新入会員挨拶
初めまして、一ノ瀬千景と申します。この度、伝統ある日本推理作家協会の末席に加えていただくことになりました。入会にあたりご尽力くださいました佐藤青南さま、和泉桂さま、事務局の皆さまにこの場を借りて御礼申しあげます。
さて、ここからは少し自己紹介をさせてください。〝推理作家〟協会に加えていただいた身ではありますが、私自身はミステリーではなくライトノベル・漫画原作の分野で活動をしております。そんなわけなので、入会を認めていただいた現在でも「本当にいいのだろうか……」という後ろめたさのようなものが消えません。
ですが! 読者としてはミステリーを心から愛しております。この点だけは、ぜひともアピールさせてください。
私は物心ついた頃にはすっかり活字中毒になっておりまして……絵本、児童文学、少女小説、漫画、雑誌、新聞、とにかく文字を追うことが大好きでした。初めて触れたミステリーは父の本棚にあった、赤川次郎先生の作品だったと記憶しております。「三毛猫ホームズシリーズ」、「三姉妹探偵団シリーズ」。難しい言葉はわからない当時の私にも読みやすい文章で、とても夢中になりました。当時は少女小説分野でもミステリー作品が数多く刊行されていましたので、それらも片っ端から読み漁っていましたね。秋野ひとみ先生の「つかまえてシリーズ」の大ファンでした。
ハイティーンになる頃には、少し背伸びをして大人向けミステリーも読むようになりました。警察小説や社会派ミステリーも好きですが、どちらかといえばクラシカルな作品が好みです。探偵・クローズドサークル・因習の村・呪われた一族などというキーワードを見かけると、ついつい手が伸びてしまいます! オススメの作品があれば、ぜひぜひ教えてくださいませ。

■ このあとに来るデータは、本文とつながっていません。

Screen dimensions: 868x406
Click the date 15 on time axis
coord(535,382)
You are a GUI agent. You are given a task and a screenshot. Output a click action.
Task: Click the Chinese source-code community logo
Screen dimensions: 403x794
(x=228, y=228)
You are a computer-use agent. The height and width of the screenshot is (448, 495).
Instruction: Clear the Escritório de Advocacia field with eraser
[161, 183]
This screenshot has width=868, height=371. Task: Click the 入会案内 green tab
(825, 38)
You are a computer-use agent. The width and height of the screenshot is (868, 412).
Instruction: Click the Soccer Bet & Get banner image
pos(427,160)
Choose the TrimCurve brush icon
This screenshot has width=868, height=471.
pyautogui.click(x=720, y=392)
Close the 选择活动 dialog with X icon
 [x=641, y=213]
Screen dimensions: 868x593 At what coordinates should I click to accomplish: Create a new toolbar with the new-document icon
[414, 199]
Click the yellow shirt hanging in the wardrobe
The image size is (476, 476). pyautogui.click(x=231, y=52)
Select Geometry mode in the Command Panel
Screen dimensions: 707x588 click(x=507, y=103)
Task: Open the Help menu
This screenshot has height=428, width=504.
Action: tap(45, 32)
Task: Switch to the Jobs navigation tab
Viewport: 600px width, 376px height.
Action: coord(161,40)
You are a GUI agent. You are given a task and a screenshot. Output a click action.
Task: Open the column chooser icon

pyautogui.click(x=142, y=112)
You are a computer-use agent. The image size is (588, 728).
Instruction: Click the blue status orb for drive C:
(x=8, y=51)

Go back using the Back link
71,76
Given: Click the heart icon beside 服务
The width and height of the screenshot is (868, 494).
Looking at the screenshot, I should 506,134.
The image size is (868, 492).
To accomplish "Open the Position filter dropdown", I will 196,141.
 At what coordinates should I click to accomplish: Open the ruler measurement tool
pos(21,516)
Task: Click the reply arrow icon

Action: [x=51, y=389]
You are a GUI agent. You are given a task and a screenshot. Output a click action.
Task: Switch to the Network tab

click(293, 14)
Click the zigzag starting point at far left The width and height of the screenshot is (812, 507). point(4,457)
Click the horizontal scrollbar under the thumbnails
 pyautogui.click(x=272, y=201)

ミステリーに限らず、歴史小説やファンタジー、ホラーなども大好きです。反面、ビジネス書や自己啓発書などはほとんど読んだことがないので、筋金入りのフィクション好きなのだと思っています。
このように〝読む〟ことは子どもの頃から大好きだったのですが、〝書いてみよう〟という発想には至らないまま大人になりました。
きっと、私にとって「物語」はあまりにも面白く、魅力的だったので、自分にそれが産み出せるとは考えられなかったのだと思います。そんなわけで、書籍とはなんの関連もない業界で会社員となり、結婚をして……創作とは無縁の人生を送っておりました。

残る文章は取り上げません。